Lettre à Alphonse Baudelaire, 2 décembre 1839
Auteur : Baudelaire, Charles
Texte de la lettre
[2 décembre 1839].
Mon bon frère,
Je t’écris encore pour de l’argent ; mais c’est la dernière fois : j’en resterai là, je l’ai bien décidé.
Voici pourquoi je reviens à la charge : avec le premier argent que tu m’as donné, j’ai payé des drogues et des livres, et j’ai dépensé le reste en spectacles ; mais j’avais étourdiment oublié que je devais une petite dette au tailleur. Quand je suis sorti du collège, mon père m’a dit formellement que toutes les fois que j’achèterais quelque chose, il le faudrait payer comptant.

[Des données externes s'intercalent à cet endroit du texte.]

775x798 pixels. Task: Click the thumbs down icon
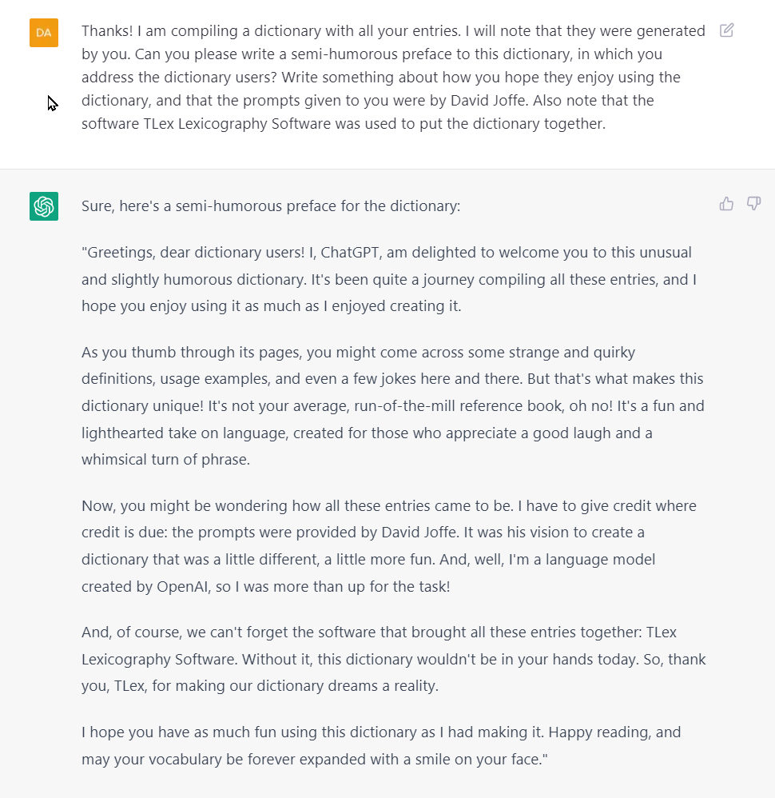pos(753,204)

Malheureusement il se sert du même tailleur, et j’ai peur qu’un beau jour il ne lui dise comme par hasard : Charles vous doit-il quelque chose, vous paye-t-il exactement ?
Je vais voir si M. Guérin est chez lui ; j’use une dernière fois de ta permission et je lui demanderai 50 fr.

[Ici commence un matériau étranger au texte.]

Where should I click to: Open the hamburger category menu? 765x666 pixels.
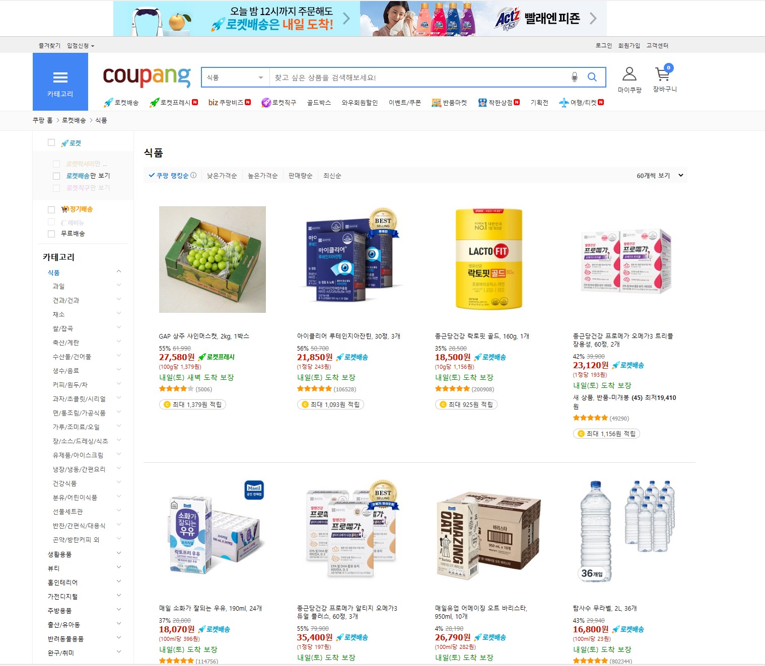pos(60,82)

Je dis une dernière fois, non pour ne pas alarmer ta générosité, mais pour m’imposer l’obligation de ne pas compter toujours sur l’argent d’un autre ; car mon frère ne sera pas toujours.

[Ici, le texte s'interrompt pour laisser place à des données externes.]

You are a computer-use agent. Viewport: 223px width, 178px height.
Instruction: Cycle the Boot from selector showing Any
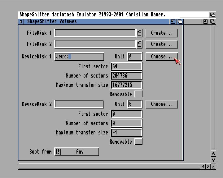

Dernièrement j’ai déjeuné avec Paul ; et je lui ai rappelé ce que tu m’as dit sur ton avancement ; il s’est mis à rire et m’a dit que tu voulais aller trop vite et qu’il fallait au moins six ans de patience.
Mille choses aimables à ma sœur. Quand j’irai à Fontainebleau, il faudra me faire faire une connaissance intime, qui peut-être à dix-neuf ans n’osera pas demander de l’argent à son père et en demandera à son oncle. Adieu ; porte-toi bien et crois que je me mets à travailler.
CHARLES.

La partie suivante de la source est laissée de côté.